Author: Celia Kaine
Preserving art as a form of personal history has never been a more essential process. Creation, as a reckoning with the self, brings the intangible realities of life lived to colored actualization. It’s an important aspect of the makeup of cultural history and contributes to a broader, more vibrant understanding of the world. These sentiments are gospel in archival work and have been powerfully reinforced throughout my three months working in the Greer Lankton Archive at the Mattress Factory Museum.
Under the instruction of Archivist Sarah Hallet and the Project Digitization Archivist Sinead Bligh, I’ve gained firsthand experience in physical and digital object management as a part of a more extensive digitization project encompassing a massive collection of artist Greer Lankton’s work and personal objects. In April, the release of an online archival finding aid provided public access to the extensive digital collection for the first time. An intuitive system created with researchers and the general public in mind, the finding aid epitomizes why archivists do what they do and how their work maintains the integrity of history and art for years to come. This resource allows the community to interact with Greer’s art within the different contexts of her life as a Trans female artist at the forefront of the East Village art movement in the 1980s. It also encourages an introspective examination of identity through the lens of an artist who was so uncompromisingly herself.

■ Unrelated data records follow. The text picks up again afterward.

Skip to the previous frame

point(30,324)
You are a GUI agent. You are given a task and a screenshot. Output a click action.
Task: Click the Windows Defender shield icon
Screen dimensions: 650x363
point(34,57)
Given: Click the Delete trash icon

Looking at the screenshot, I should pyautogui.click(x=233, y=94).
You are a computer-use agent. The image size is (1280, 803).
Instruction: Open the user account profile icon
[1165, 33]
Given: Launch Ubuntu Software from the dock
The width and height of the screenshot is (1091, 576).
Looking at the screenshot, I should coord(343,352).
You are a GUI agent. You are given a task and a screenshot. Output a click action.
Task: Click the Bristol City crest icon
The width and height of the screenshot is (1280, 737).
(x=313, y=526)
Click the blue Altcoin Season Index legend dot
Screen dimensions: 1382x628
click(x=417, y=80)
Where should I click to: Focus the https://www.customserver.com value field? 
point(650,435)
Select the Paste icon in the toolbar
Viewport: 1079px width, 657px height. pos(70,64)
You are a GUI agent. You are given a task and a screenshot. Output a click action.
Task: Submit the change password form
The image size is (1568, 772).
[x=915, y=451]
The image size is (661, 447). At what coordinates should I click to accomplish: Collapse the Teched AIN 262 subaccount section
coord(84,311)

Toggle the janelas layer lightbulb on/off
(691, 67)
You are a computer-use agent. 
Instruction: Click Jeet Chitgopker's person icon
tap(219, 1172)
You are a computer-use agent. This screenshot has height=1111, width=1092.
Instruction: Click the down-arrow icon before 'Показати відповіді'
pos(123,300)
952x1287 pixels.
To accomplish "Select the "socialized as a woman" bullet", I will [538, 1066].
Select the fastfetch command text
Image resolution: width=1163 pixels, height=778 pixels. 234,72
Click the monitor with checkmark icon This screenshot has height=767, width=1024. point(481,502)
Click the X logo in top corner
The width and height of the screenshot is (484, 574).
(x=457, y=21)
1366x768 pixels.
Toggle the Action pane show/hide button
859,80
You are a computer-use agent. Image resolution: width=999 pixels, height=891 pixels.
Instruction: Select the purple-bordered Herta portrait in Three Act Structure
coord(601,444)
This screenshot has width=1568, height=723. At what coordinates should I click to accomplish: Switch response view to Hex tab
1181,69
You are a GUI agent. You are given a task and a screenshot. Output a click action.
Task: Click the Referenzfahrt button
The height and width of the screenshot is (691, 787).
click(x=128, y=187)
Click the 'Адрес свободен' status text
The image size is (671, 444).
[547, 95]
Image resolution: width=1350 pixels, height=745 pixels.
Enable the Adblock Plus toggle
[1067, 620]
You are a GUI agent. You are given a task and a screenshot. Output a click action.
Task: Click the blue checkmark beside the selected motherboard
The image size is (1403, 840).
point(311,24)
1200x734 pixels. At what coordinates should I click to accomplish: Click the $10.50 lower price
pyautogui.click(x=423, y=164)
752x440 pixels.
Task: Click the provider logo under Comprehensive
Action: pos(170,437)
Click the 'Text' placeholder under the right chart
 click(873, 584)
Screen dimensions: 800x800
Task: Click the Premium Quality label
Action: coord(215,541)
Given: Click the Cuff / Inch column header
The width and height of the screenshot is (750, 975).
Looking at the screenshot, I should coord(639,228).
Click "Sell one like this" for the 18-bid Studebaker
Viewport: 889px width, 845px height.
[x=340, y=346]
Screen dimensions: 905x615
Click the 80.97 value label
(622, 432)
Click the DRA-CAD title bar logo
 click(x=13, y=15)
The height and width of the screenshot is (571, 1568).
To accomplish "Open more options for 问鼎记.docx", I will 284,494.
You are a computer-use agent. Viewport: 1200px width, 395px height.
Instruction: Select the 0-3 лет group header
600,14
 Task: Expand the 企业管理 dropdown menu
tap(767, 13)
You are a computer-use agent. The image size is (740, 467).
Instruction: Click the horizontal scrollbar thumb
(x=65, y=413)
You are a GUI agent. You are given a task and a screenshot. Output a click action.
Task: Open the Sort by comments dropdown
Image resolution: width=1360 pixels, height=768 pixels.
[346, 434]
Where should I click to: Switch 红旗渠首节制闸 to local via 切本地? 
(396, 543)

During my spring at the Mattress Factory, I primarily focused on the scanning and digital processing of 2D art from Greer Lankton’s life between the years 1975 through 1996. I interacted with portraits, self-portraits, and notebooks that Greer created throughout her career, from ages 17 to 38. I also helped in overseeing final edits of scope and content descriptions for the archival database. At times, it was hard to fathom the purview of the archive, especially when I’d only worked on a small fraction of the thousands of objects, including Greer’s 3D artworks, her infamous dolls, photographs, correspondence, and even personal planners detailing her daily life. What I didn’t expect from my experience was how much the artwork and objects I encountered impacted me. It’s an extremely singular experience to flip through the pages of someone’s life and art, but it’s another thing entirely to be able to help tell their story and shine a light on their extraordinary practice. And that’s what archival work is, story-telling through objective preservation, which is made evident through the archive’s finding aid.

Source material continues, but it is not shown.